Note that inasmuch as the CBN is trying hard to stabilise the FX markets, these constant debits have inevitably affected banks negatively by leaving them cash-strapped. Our source, who was quoted above, earlier complained about these ‘indiscriminate debits’ when he said:
“These are huge amounts that are leaving the banking sector. It’s a squeeze on the banks. A bank like First Bank, for instance, has about N1.4 trillion in CRR with the Central Bank. And there is Zenith Bank with equally as much as N1.5 trillion. These are monies that banks can potentially put in loans at 52% at 30%, or even put in money market instruments at maybe 10%. So, for a shareholder of these banks, this CRR debits are impairing the banks’ ability to increase their earnings because now are not able to use the funds that are legitimately theirs to create money for their shareholders. And the question is that under what framework is the Central Bank choosing to take people’s money?”

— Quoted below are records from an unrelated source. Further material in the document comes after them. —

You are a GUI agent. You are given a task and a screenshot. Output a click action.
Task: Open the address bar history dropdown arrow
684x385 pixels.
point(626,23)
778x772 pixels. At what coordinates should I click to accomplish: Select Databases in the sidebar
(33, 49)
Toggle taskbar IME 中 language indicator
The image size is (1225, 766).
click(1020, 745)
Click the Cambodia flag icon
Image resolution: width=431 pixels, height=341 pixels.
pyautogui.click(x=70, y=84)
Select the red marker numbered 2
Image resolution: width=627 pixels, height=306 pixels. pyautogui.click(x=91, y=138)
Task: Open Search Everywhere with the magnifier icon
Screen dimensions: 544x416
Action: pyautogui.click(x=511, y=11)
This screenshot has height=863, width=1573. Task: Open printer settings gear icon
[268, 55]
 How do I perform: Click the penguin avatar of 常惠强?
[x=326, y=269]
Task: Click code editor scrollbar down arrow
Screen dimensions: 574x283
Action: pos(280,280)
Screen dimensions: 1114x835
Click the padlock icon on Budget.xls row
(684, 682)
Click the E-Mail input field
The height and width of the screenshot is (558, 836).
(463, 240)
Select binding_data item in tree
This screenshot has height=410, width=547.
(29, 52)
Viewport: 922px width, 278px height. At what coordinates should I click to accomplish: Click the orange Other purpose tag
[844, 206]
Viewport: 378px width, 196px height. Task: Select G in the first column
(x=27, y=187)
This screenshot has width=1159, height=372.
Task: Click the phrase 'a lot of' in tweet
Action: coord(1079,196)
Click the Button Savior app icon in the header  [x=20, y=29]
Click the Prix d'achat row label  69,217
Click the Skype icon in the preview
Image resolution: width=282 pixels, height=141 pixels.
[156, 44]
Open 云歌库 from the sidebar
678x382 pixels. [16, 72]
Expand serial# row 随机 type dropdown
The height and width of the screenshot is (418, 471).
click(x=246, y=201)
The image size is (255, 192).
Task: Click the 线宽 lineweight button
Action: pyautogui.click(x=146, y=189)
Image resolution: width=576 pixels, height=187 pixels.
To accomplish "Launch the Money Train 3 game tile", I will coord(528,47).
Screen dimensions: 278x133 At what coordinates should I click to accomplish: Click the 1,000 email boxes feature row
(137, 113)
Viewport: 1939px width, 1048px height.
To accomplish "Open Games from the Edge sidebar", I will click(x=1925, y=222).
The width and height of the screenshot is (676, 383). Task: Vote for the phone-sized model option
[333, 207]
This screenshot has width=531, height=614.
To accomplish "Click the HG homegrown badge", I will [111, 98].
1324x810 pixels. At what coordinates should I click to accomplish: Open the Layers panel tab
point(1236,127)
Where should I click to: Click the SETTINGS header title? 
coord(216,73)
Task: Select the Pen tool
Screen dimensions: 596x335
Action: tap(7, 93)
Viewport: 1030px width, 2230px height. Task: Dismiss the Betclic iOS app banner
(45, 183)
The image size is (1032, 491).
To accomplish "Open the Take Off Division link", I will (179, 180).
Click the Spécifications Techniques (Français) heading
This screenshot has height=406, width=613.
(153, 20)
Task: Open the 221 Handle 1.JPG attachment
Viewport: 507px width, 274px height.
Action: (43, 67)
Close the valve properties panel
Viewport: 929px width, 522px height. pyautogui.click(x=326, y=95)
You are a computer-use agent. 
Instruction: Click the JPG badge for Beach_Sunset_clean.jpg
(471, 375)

Banks’ stakeholders have also collectively complained
Meanwhile, bank stakeholders have also collectively complained about these incessant CRR debits by the Central Bank of Nigeria. As Nairametrics reported yesterday, the negative impacts of CBN’s constant CRR debits were among some of the issues raised by banks’ stakeholders during Standard Chartered Bank’s 2020 Africa Investor’s Conference.
It is important to point out that many banks in the country, including the likes of First Bank, now have billions of their customers’ debits sterilised for the sake of CRR compliance.
The cash reserve requirement is the minimum amount banks are expected to leave retained with the Central Bank of Nigeria from customer deposits. In January, the CRR was increased by 5% to 27.5% by the CBN Monetary Policy Committee (MPC) who explained that the decision was intended to address monetary-induced inflation whilst retaining the benefits from the CBN’s LDR policy.